THURMONT, Md. – Imagine this: What if, back in the 1960s, you could have been reading John Steinbeck’s Travels With Charley: In Search of America in daily bytes on a website and found out when he posted something new with a social media platform like Facebook?

Would that have enhanced or diminished the work?

Was the book really any better having been written on a typewriter and only published with ink and paper long after the trip around the country was over?

We will leave it to you, dear reader, to decide the answer to that question.

I only point it out, as I have done before with Thoreau and others, to try to get people to think about such things in a meaningful way.

Steinbeck’s last book only came to my attention yesterday because an astute reader mentioned it in a Facebook comment. I had forgotten about the book and never read it.

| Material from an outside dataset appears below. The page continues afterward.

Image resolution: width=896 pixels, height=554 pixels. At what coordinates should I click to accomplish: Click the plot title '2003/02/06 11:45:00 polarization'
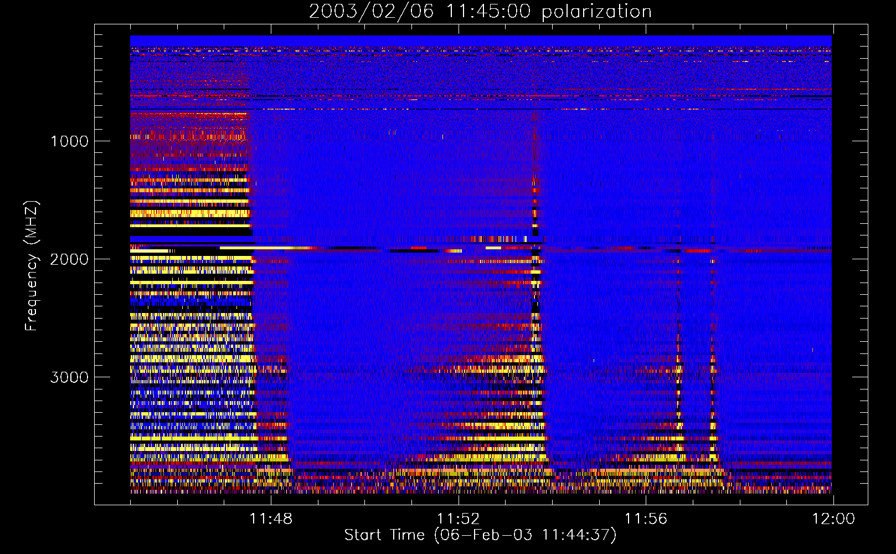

But I downloaded it onto my computer and my iPhone yesterday and I am reading it now, thinking it might offer some inspiration for my journey in progress with my dog Jefferson. I am now trying to come up with a name for my camper van. Steinbeck called his truck camper Rocinante after Don Quixote’s horse. Of course there is irony in that, since Don Quixote was known for tilting at windmills. In other words, fighting for lost causes.

At the very least the knowledge that I am not the first American writer to travel around the country in a camper with a loyal dog in search of something about the country might help some people understand the inspiration and the need for it.

At least Steinbeck saw a lot more of the country than Thoreau. And Steinbeck did grow rich and famous from his writing in the middle of the 20th century.

Now I have undertaken a similar journey with a much more social scientific intent.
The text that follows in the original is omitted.